Dataset is uploaded through data catalog into the platform. The file is stored on the HDFS
Data scientist does some analysis on it using ATK. The result is also stored on HDFS
Application developer uploads the dataset-reader application into the platform and binds it with the file.
Dataset-reader presents the dataset in a nice form as a set of charts.

Preparing data

You can either use already prepared dataset, ready to be visualised (see: Using pre-built dataset) by the application or go through the whole sample flow and prepare your own dataset using TAP Analytics Toolkit (see: Preparing dataset manually).

Using pre-built dataset

Go to Data catalog page
Select Submit transfer tab
Fill in dataset title and choose local file upload
Select file to upload (sample dataset can be found here: data/nf-data-application.csv)
Alternatively, you can select upload using a link and specify link to raw file on github (i.e. nf-data-application.csv
Submit transfer
When the transfer finishes, a new dataset will be visible in Data catalog
To acquire link to file on HDFS go to the recently created dataset and copy the value of targetUri property.

Preparing dataset manually

To prepare the dataset on you own, follow the steps describe in [Workshop Module 1](workshop/Intel Workshop Module 1 Final.pdf)
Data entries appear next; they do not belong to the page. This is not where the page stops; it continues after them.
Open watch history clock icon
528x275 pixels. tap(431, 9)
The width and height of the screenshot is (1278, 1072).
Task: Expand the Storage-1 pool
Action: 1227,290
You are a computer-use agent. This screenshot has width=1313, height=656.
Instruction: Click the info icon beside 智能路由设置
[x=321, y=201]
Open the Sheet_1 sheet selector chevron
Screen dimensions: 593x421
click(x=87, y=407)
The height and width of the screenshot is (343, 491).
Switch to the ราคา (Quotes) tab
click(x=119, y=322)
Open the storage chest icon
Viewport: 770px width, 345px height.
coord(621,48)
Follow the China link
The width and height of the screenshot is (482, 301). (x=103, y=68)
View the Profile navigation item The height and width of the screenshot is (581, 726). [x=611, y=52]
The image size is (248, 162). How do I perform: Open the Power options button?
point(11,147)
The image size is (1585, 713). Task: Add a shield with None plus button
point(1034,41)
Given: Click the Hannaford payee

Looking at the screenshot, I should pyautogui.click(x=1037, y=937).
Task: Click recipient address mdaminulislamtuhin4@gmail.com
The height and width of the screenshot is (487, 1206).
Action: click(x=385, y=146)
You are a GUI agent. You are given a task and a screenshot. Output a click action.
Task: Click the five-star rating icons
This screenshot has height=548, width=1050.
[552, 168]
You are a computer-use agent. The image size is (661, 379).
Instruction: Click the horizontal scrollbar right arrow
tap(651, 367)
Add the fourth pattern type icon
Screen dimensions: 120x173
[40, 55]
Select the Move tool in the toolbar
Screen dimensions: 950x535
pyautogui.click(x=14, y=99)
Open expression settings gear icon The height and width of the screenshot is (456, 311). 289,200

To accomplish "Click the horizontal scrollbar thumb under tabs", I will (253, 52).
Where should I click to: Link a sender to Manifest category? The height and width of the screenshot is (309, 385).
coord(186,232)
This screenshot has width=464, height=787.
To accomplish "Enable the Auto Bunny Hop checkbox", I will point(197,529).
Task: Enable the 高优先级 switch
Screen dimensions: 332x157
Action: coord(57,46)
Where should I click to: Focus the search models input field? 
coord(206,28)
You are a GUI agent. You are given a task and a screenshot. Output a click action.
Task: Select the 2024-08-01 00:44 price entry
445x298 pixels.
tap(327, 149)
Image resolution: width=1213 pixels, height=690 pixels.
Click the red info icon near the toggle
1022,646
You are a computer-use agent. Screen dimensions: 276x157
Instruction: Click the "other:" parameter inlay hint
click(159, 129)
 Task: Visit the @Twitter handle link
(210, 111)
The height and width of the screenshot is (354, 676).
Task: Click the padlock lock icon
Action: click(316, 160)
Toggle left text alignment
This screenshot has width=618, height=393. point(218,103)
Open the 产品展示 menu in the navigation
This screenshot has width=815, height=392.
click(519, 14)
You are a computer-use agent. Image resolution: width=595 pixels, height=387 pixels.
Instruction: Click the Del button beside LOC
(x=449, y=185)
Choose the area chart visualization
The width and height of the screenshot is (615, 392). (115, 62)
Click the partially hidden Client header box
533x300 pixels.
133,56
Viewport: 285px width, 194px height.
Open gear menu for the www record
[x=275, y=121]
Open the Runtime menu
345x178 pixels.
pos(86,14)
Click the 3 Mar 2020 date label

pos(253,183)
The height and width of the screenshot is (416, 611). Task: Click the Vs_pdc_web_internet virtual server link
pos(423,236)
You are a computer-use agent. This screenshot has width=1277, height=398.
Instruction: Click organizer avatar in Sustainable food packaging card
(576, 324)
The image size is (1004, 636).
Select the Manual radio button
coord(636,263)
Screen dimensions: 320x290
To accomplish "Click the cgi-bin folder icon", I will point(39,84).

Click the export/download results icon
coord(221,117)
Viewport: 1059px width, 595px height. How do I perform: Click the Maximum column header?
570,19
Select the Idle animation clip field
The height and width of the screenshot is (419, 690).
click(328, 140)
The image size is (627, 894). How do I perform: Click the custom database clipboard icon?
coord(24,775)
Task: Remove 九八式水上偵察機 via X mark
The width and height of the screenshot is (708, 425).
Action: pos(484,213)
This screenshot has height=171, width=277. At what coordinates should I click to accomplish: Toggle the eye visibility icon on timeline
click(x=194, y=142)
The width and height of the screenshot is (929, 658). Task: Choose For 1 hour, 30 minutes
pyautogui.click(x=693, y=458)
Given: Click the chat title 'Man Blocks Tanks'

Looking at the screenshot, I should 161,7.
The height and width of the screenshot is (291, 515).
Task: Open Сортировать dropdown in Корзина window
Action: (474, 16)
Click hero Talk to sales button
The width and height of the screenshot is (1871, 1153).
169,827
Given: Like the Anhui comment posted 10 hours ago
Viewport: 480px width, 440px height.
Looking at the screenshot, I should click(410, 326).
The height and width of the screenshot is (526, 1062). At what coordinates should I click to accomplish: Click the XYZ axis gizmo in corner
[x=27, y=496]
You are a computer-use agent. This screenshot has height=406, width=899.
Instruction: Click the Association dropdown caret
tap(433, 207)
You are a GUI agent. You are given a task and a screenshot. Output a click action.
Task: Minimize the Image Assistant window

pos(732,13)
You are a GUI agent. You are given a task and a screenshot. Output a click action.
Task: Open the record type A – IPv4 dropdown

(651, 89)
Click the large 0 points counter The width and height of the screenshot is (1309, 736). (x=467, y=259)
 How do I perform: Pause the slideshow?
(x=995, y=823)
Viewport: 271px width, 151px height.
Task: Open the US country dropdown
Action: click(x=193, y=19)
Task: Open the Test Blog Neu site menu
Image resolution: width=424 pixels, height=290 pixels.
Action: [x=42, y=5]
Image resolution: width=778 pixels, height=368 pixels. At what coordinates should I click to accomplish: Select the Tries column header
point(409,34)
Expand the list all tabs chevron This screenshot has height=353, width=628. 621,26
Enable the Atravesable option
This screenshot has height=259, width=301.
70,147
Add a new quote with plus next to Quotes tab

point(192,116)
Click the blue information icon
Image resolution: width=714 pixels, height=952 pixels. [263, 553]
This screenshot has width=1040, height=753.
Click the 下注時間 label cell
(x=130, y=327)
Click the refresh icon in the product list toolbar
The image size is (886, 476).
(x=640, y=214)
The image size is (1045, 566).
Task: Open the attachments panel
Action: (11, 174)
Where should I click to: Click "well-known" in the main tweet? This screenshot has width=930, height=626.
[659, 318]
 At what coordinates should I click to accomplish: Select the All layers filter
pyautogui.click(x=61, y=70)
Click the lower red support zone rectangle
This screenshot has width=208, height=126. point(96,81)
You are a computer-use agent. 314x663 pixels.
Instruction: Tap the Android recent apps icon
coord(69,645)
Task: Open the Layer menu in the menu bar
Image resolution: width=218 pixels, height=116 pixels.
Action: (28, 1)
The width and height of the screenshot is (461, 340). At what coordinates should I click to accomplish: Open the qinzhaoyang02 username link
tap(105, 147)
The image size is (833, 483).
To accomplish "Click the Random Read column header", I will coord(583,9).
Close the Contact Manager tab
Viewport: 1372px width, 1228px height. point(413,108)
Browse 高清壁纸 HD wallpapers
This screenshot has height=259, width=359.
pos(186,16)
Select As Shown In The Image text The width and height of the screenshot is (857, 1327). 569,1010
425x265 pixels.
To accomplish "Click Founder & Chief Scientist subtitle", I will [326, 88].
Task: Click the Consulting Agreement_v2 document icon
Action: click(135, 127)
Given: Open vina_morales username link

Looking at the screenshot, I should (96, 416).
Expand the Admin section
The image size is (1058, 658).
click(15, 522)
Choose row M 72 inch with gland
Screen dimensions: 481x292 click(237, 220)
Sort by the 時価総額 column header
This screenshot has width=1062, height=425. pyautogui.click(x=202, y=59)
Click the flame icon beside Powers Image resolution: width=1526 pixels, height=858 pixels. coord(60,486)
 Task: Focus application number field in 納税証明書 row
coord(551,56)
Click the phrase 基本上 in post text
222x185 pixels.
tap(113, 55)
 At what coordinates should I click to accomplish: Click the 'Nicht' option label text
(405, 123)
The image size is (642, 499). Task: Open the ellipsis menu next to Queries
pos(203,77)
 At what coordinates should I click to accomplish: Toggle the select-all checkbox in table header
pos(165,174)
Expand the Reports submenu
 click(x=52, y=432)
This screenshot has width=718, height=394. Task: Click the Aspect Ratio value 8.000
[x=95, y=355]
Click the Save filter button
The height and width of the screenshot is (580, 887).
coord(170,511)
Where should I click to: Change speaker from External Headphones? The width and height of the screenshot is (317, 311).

Deploying application to TAP

Manual deployment

Compilation and running

Clone this repository

git clone https://github.com/trustedanalytics/dataset-reader-sample.git

Compile it using Maven

mvn compile

(Optional) Run it locally passing path to the file

FILE=<path_to_the_file> mvn spring-boot:run -Dspring.profiles.active=local

Pushing to the platform

Make Java package

mvn package

Login and set proper organization and space

cf api <platform API address>
cf login
cf target -o <organization name> -s <space name>

(Optional) Change the application name and host name if necessary in the manifest.yml

name: <your application name>
host: <application host name>

ℹ️ For example, if you set host to "dataset-reader" and your platform URL is "example.com", the application will be hosted under 'dataset-reader.example.com' domain.

Push dataset-reader to the platform

cf push

Application will fail to start anything because it doesn't know which file to serve and how to connect to HDFS.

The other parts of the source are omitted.